A clinical study on patients with chronic fatigue found that a single session of whole-body hyperthermia increased basal mitochondrial respiration by 67%, ATP production by 61%, and maximal respiratory capacity by 98%. Spare respiratory capacity, essentially the reserve power your mitochondria can call on under stress, jumped by 112%. These are striking numbers, though the study was conducted in people with impaired mitochondrial function at baseline, so the gains in healthy individuals would likely be smaller. The mechanism involves restored oxygen delivery and improved blood flow, which allows mitochondria to function at their actual capacity rather than being limited by poor circulation.
Supplements: What Works and What Doesn’t
PQQ (Pyrroloquinoline Quinone)
PQQ is one of the few supplements with direct evidence for stimulating mitochondrial biogenesis in humans. Daily supplementation with 20 mg has been shown to optimize mitochondrial biogenesis in human subjects. At lower doses of 5 to 10 mg per day, PQQ reduced inflammatory markers and shifted blood metabolite profiles in a direction consistent with enhanced mitochondrial oxidation. It’s not a replacement for exercise, but the evidence for a real effect is more credible than for most supplements in this space.

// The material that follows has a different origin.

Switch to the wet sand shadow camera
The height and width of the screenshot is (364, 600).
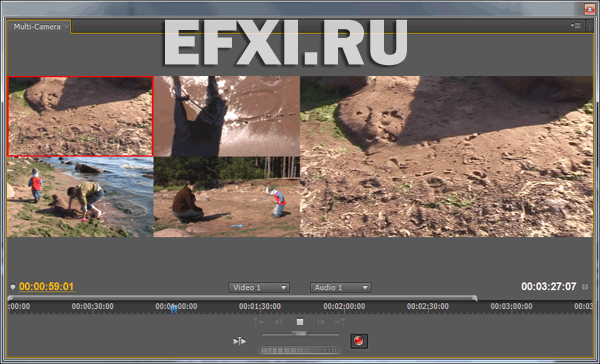227,116
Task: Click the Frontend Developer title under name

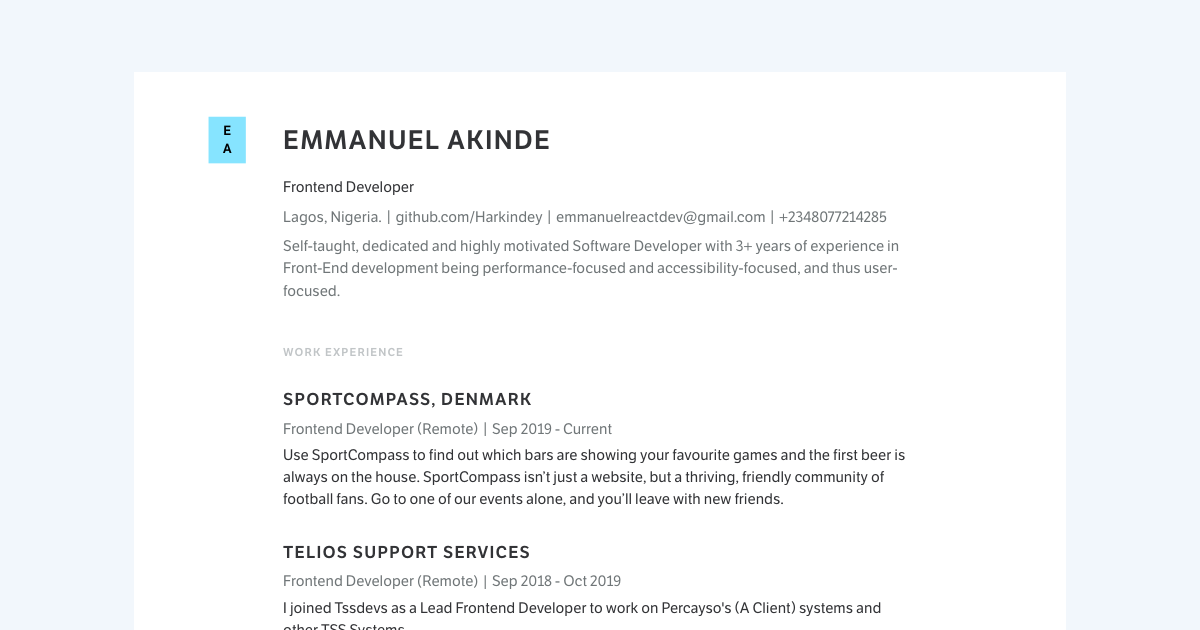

NAD+ Precursors (NR and NMN)
Nicotinamide riboside (NR) and nicotinamide mononucleotide (NMN) have generated enormous interest based on animal studies showing improvements in mitochondrial function. The human evidence, however, is consistently disappointing. Twelve weeks of NR supplementation did not affect skeletal muscle mitochondrial respiration, content, or morphology. Three weeks of NR supplementation had no effect on mitochondrial bioenergetics despite successfully altering NAD+ metabolites. An NMN study found no changes in muscle bioenergetics, aerobic capacity, or strength. The one positive signal: in heart failure patients, changes in NAD+ from NR treatment correlated with improved mitochondrial respiration in immune cells, though cardiac function itself didn’t improve.
The disconnect between animal and human results may come down to dosing, duration, or the fact that healthy humans regulate NAD+ levels differently than lab mice with artificially induced deficiencies. For now, NAD+ precursors cannot be recommended as a reliable way to increase mitochondria.
How These Strategies Stack
The most effective approach combines multiple triggers because they activate overlapping but not identical pathways. Exercise depletes cellular energy and floods muscles with calcium. Fasting amplifies the energy-depletion signal and promotes cleanup of damaged mitochondria. Cold adds sympathetic nervous system activation and, through shivering, additional muscle contraction signals. Heat improves oxygen delivery and activates protective stress responses.
A practical framework: build a foundation of regular exercise that includes some higher-intensity work, incorporate periods of caloric restriction or time-restricted eating, and add occasional cold or heat exposure. The exercise component is non-negotiable since it produces the largest and most reliable increases. Everything else amplifies those gains. If you’re starting from a sedentary baseline, even modest amounts of exercise will trigger meaningful mitochondrial adaptations within the first few weeks.